0.00 25.35 44.68 45.93 67.09 100.00
summary(ca_schools$english)
Min. 1st Qu. Median Mean 3rd Qu. Max.
0.000 1.530 7.857 15.360 22.320 85.540
summary(ca_schools$stratio)
Min. 1st Qu. Median Mean 3rd Qu. Max.
14.00 18.67 19.78 19.71 20.89 25.80
Now lets estimate a model with all 4 explanatory variable stratio
, english
, lunch
and income
and compare it against 4 other models with each variable removed.
model_1 <- lm(avg_score ~ stratio + english + lunch + income, data = ca_schools)
model_2 <- lm(avg_score ~ stratio + english + lunch, data = ca_schools)
model_3 <- lm(avg_score ~ stratio + english + income, data = ca_schools)

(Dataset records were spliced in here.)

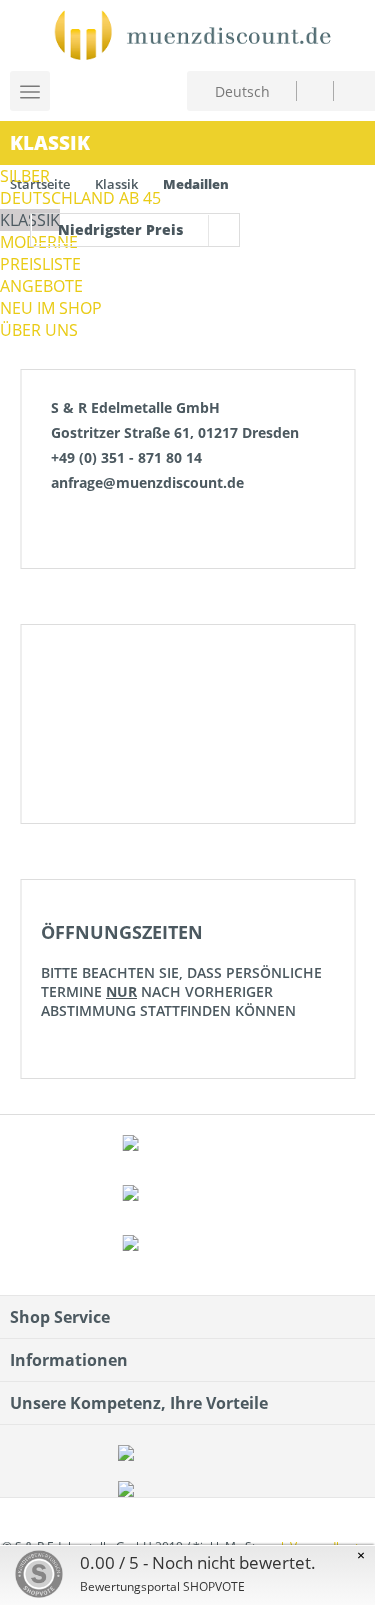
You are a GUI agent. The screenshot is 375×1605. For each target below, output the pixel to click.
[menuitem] (315, 90)
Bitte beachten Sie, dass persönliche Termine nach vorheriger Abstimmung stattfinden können (181, 970)
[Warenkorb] (353, 88)
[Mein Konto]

model_4 <- lm(avg_score ~ stratio + lunch + income, data = ca_schools)
model_5 <- lm(avg_score ~ english + lunch + income, data = ca_schools)

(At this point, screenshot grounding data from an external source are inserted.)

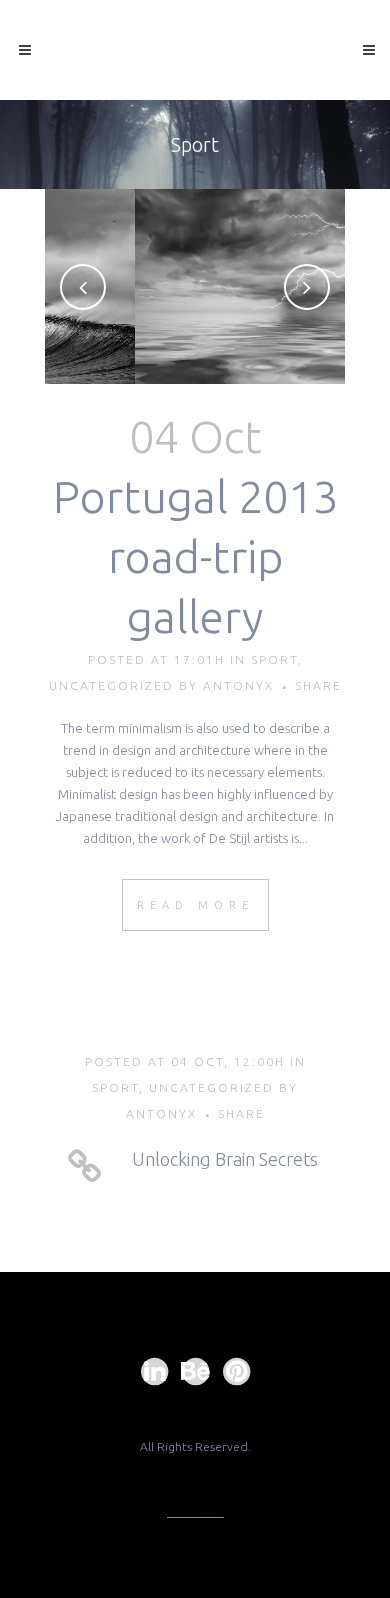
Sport (274, 659)
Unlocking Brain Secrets (225, 1159)
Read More (195, 905)
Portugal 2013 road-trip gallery (195, 556)
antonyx (238, 685)
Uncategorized (111, 685)
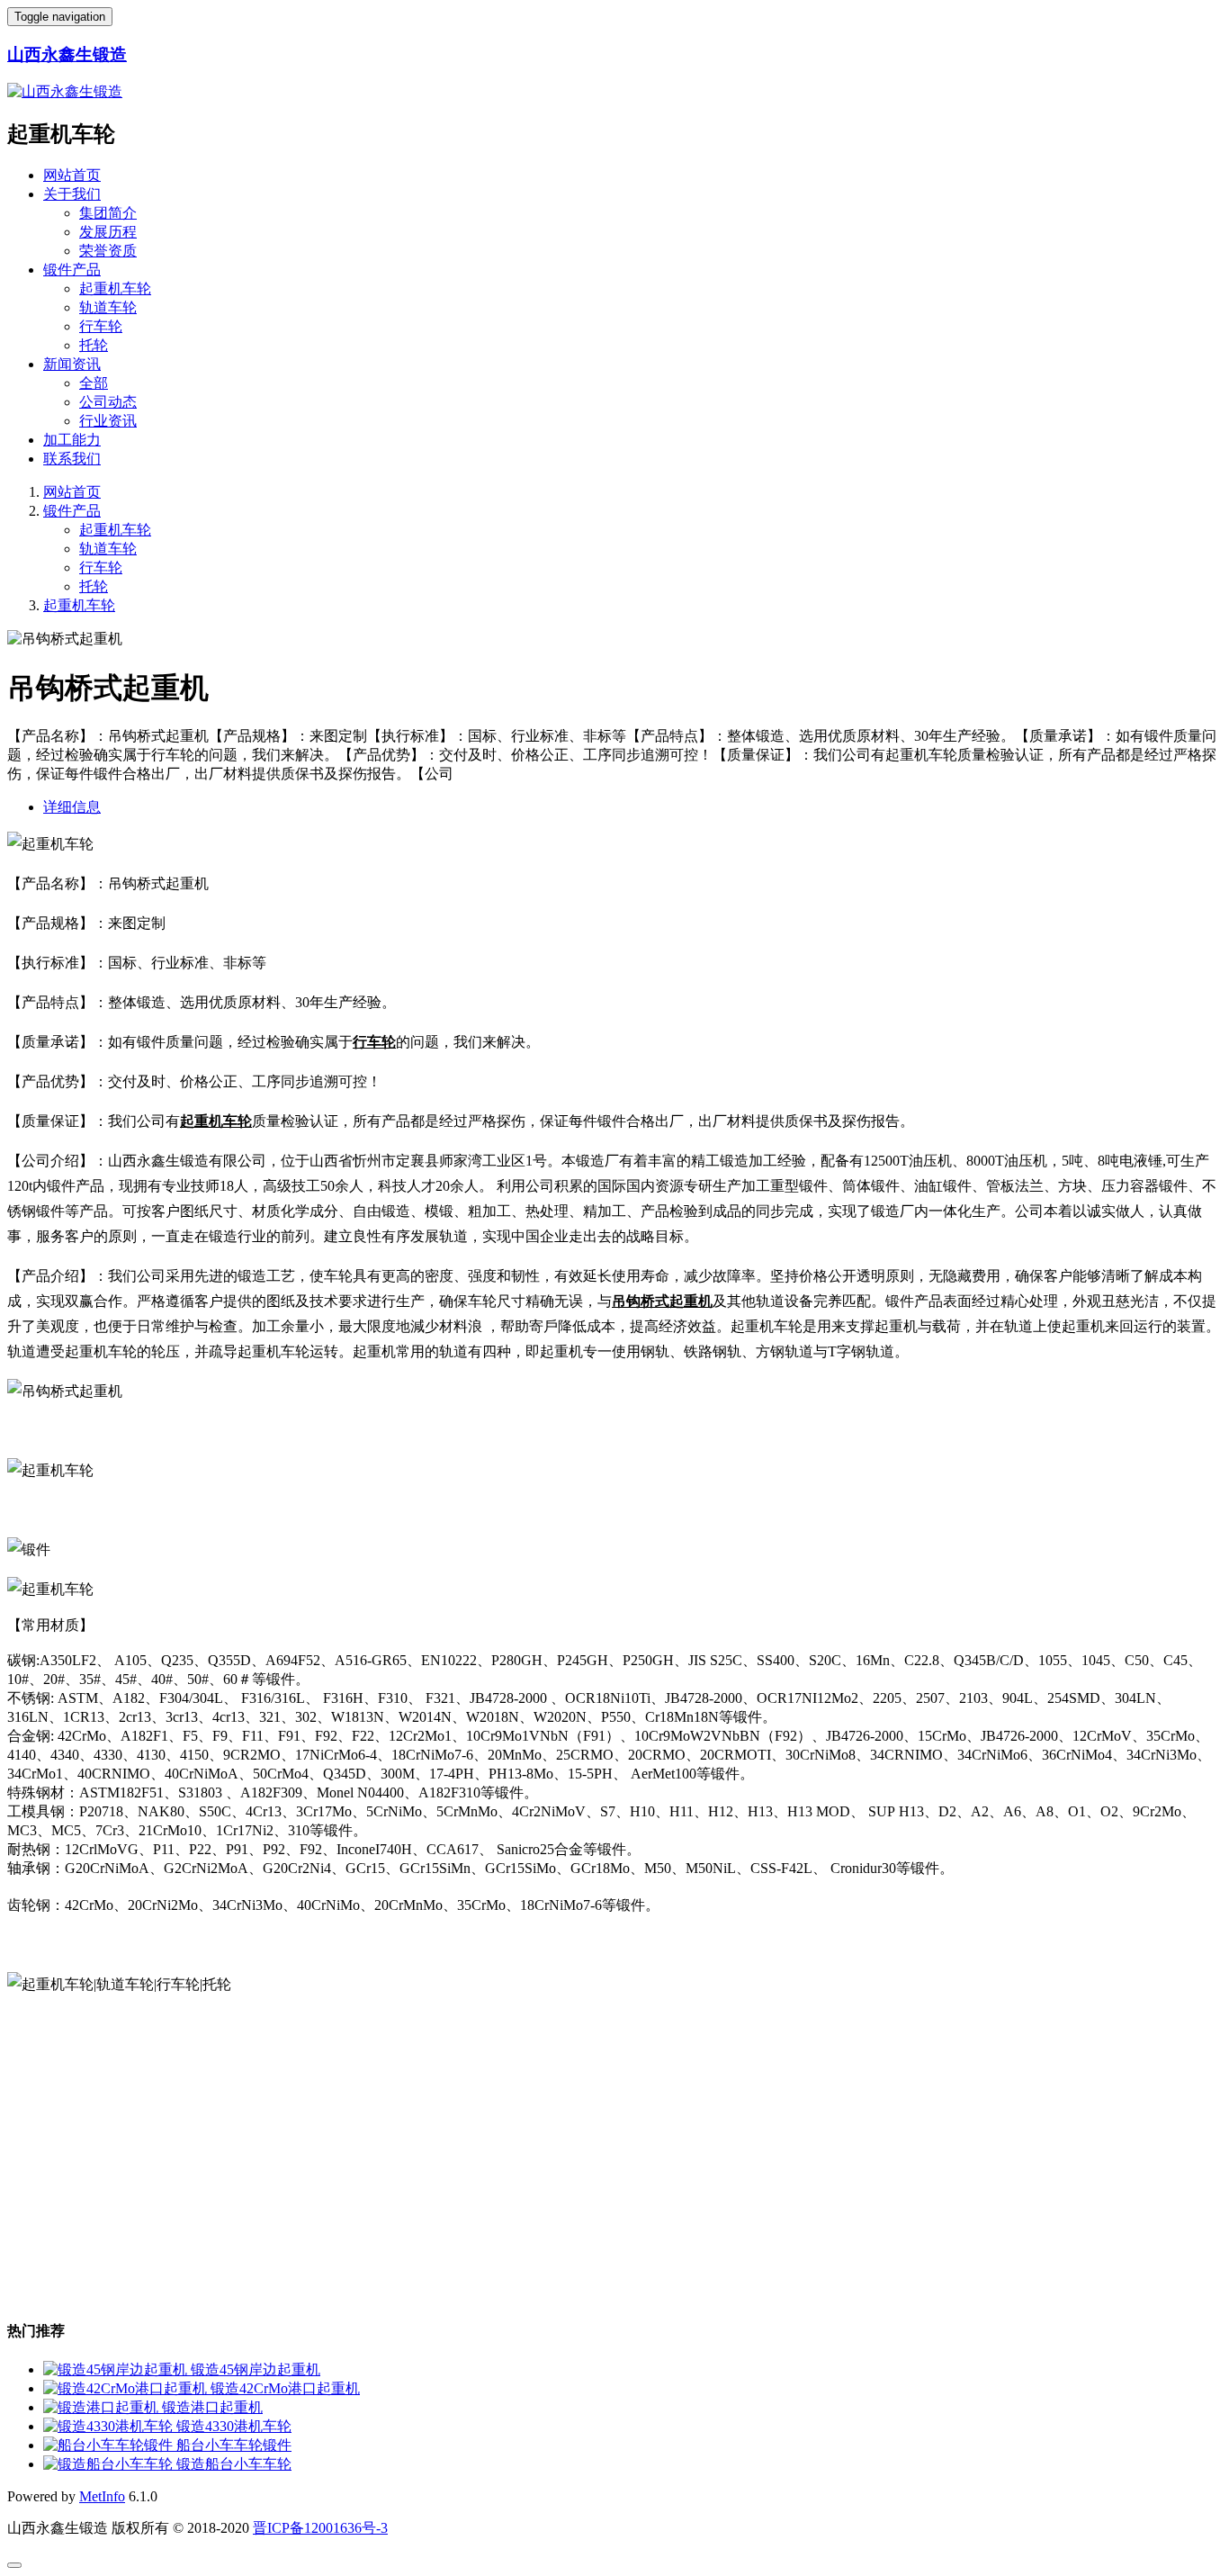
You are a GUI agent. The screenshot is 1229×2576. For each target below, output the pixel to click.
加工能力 (72, 439)
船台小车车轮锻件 (234, 2445)
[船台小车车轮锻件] (109, 2445)
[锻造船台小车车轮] (109, 2464)
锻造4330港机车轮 (234, 2426)
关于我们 (72, 194)
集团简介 (108, 213)
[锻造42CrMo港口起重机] (127, 2388)
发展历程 (108, 231)
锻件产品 (72, 269)
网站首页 (72, 175)
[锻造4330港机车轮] (109, 2426)
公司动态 (108, 402)
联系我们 (72, 458)
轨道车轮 (108, 307)
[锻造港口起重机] (102, 2407)
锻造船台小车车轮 (234, 2464)
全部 (93, 383)
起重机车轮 (115, 288)
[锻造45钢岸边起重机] (117, 2369)
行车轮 (100, 326)
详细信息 (72, 807)
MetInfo (102, 2496)
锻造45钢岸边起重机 (255, 2369)
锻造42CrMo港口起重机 (285, 2388)
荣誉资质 (108, 250)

screenreg(list(model_1, model_2, model_3, model_4, model_5),
digits = 3,
custom.model.names = c("Model 1", "Model 2", "Model 3", "Model 4", "Model 5"))

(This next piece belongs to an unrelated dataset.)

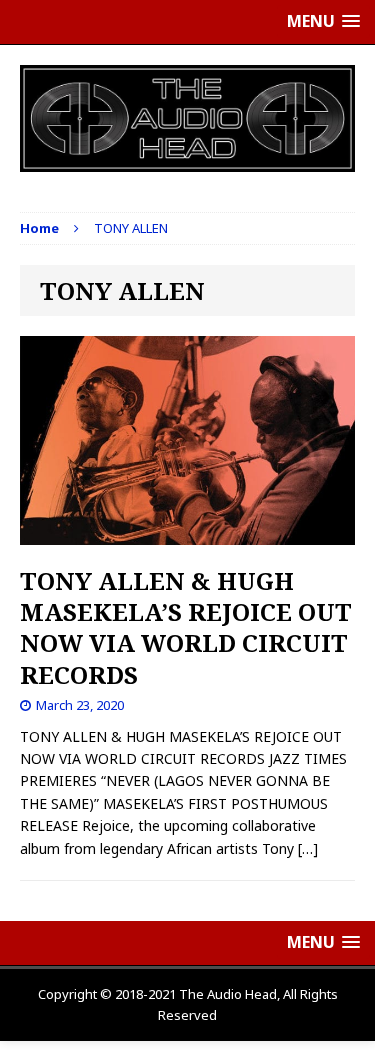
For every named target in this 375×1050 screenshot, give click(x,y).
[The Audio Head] (187, 118)
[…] (308, 848)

============================================================================
Model 1 Model 2 Model 3 Model 4 Model 5
----------------------------------------------------------------------------
(Intercept) 673.416 *** 696.957 *** 638.237 *** 684.309 *** 663.166 ***
(5.900) (5.206) (6.292) (5.947) (2.321)
stratio -0.479 -0.894 *** 0.025 -0.791 **
(0.253) (0.263) (0.302) (0.262)
english -0.214 *** -0.147 *** -0.489 *** -0.227 ***
(0.034) (0.035) (0.031) (0.033)
lunch -0.383 *** -0.527 *** -0.504 *** -0.374 ***
(0.030) (0.024) (0.024) (0.030)
income 0.659 *** 1.461 *** 0.493 *** 0.700 ***
(0.093) (0.083) (0.094) (0.091)
----------------------------------------------------------------------------
R^2 0.789 0.759 0.692 0.765 0.787
Adj. R^2 0.786 0.757 0.689 0.763 0.785
Num. obs. 359 359 359 359 359
RMSE 8.637 9.217 10.420 9.101 8.668
============================================================================
*** p < 0.001, ** p < 0.01, * p < 0.05
Comparing the model above we can see that the model with all 4 explanatory variable stratio
, english
, lunch
and income
gives us the highest Adjusted R-squared. This differs from the Massachusetts study where lunch subsidy and district income resulted in the best model.
Whether the model from Massachusetts can be applied to California is a matter of external validity and depends a great deal on whether the two populations are similar. Both datasets provides measurements at the district level using standardized test scores. However, the mean test score from Massachusetts and California are different because of the difference in how the tests are conducted in each state.
The student-teacher ratio also differs slightly between the two datasets. The income level in California has larger spread than in Massachusetts but the average income in Massachusetts is 20% higher. The number of students receiving lunch subsidy and the percentage of english language learners are both higher in California.